Output exactly the lines between the one holding "Image resolution: width=650" and the last line of the data below, both of those lines included.

---- Entries shown

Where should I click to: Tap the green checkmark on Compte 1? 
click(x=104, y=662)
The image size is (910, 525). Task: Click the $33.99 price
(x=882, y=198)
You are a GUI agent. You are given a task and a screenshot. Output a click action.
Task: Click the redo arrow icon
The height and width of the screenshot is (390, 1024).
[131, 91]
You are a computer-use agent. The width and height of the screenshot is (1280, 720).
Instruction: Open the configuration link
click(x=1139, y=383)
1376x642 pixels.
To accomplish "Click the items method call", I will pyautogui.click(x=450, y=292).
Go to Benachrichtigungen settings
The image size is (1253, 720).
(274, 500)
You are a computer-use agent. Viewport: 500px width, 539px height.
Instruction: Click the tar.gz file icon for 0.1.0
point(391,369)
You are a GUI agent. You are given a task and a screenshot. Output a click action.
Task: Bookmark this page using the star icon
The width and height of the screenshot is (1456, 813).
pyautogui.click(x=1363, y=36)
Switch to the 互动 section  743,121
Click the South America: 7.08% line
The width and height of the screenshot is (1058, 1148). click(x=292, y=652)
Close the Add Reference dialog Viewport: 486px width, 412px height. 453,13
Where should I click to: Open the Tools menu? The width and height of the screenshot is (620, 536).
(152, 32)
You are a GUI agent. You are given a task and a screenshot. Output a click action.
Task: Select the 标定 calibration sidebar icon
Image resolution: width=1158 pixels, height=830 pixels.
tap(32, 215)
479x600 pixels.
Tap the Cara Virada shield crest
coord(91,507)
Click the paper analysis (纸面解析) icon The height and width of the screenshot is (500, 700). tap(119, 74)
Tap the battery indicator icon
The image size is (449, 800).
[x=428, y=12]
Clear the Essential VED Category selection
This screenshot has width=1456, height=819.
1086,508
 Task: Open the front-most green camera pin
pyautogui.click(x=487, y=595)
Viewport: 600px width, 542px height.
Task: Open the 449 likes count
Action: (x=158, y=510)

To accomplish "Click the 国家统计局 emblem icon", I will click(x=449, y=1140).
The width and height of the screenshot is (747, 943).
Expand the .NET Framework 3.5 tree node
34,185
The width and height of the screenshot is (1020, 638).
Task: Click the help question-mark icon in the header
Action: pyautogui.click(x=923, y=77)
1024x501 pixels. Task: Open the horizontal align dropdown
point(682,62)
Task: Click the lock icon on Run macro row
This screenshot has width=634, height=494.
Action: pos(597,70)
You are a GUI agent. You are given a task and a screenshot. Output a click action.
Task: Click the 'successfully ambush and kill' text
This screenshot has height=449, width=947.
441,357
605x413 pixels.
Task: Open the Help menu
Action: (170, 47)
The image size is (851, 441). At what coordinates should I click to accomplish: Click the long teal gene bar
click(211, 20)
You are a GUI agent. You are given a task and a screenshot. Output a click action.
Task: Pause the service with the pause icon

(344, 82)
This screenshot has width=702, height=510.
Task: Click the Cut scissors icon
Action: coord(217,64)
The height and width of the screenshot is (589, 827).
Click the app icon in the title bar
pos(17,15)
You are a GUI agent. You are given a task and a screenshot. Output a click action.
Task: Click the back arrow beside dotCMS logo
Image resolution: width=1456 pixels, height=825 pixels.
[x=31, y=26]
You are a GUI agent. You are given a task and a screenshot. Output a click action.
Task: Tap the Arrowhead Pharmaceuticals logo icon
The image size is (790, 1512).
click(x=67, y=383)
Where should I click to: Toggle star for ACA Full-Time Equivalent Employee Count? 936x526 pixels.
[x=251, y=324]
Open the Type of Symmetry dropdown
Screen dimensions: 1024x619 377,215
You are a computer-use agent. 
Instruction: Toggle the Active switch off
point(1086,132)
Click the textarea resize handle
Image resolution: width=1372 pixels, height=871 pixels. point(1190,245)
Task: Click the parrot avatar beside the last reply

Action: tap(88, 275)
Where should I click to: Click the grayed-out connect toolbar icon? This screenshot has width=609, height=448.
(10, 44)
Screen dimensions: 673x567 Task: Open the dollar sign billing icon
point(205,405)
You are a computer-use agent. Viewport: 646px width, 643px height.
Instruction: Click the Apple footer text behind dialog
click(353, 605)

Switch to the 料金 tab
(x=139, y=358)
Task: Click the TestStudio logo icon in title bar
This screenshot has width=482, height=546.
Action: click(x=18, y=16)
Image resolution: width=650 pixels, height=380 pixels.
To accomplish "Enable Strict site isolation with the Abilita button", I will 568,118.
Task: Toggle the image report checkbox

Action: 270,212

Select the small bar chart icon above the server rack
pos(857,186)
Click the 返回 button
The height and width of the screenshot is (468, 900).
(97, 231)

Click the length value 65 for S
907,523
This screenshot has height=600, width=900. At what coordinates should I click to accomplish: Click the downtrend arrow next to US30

--------

The completed task:
Image resolution: width=650 pixels, height=380 pixels.
To accomplish "Enable Strict site isolation with the Abilita button", I will 568,118.
Task: Toggle the image report checkbox

Action: 270,212

Select the small bar chart icon above the server rack
pos(857,186)
Click the 返回 button
The height and width of the screenshot is (468, 900).
(97, 231)

Click the length value 65 for S
907,523
This screenshot has height=600, width=900. At what coordinates should I click to accomplish: Click the downtrend arrow next to US30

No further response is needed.